As part of the first breakout sessions at UT Martin’s Women’s Symposium on March 29, Dr. Mary Radford, Nursing Department Chair and associate professor, gave a presentation about emotional intelligence titled, “I Second that Emotion!”
Throughout her presentation, Radford outlined the concept, gave some of its history and benefits and listed six ways to increase your own emotional intelligence.
To begin, Radford explained her acquaintance with the concept as a nursing teacher. A professor for 16 years at UTM, she noticed that some students, while being very smart, did not know how to deal with the emotions of others or themselves. Others that struggled academically, excelled in those areas. The contrast became the focus of her doctoral research on the correlation between emotional success and student success in the nursing program.
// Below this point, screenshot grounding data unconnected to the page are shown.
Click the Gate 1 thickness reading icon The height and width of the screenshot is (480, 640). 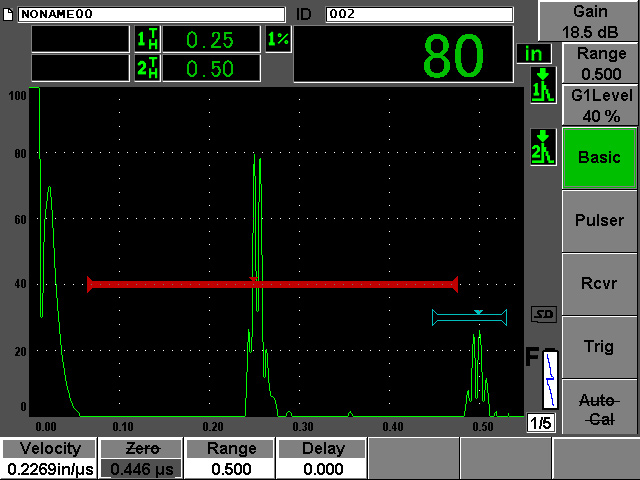(x=146, y=39)
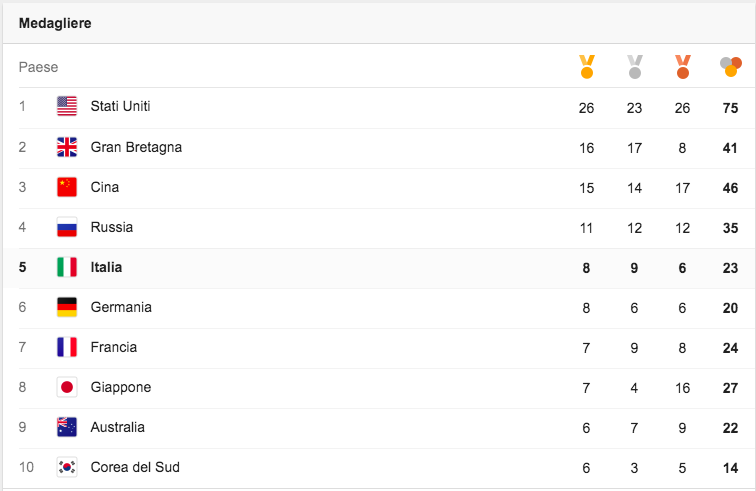This screenshot has width=756, height=491.
Task: Click the Medagliere panel title
Action: point(55,23)

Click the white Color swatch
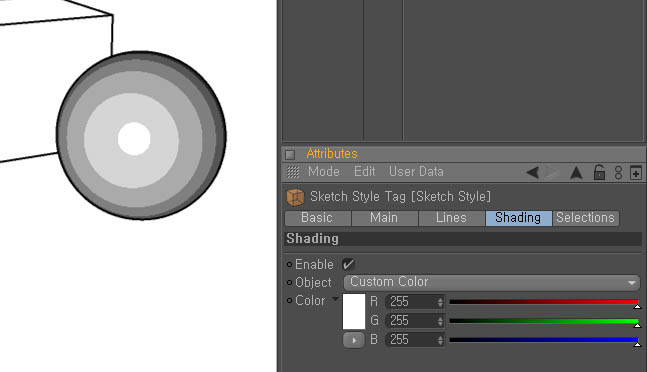click(354, 311)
Emotional intelligence was described by the nursing professor as the ability to perceive the emotions of others and ourselves to use them for good and relate to others by being aware of their emotions.
The concept goes back to the 1930s when psychologist Edward Thorndike labeled it “social intelligence.” The idea gained nationwide recognition through works in well known publications and was further defined by psychologists Peter Salovey and John Mayer in 1990 in their article “Emotional Intelligence.”
Overtime, researchers analyzed EQ (emotional quotient) and IQ (intelligence quotient).
“At one point in time, IQ was viewed as the primary determinant of success.. Critics began to realize that high intelligence was no guarantee for success,” said the Union University graduate.
As part of the session, a survey was given to student participants to judge their own EQ.
Benefits outlined by Radford of emotional intelligence included better communication skills, ability to handle stress, ability to inspire and motivate others and better health.
The last portion of the seminar consisted of six tips and corresponding activities to increase your emotional intelligence. Tips included reducing negative emotions, expressing different emotions when necessary and staying proactive in dealing with difficult people.
“I want them to be able to use their negative emotions I know they have right now, like stress, and maybe discouragement if they’re not doing well in a class and being frustrated with their classmates and take that and learn to deal with it better so that they are happy and successful,” Radford said.
Dr. Mary Radford speaks at a break out session about emotional intelligence (Pacer Photo/Kristina Shaw).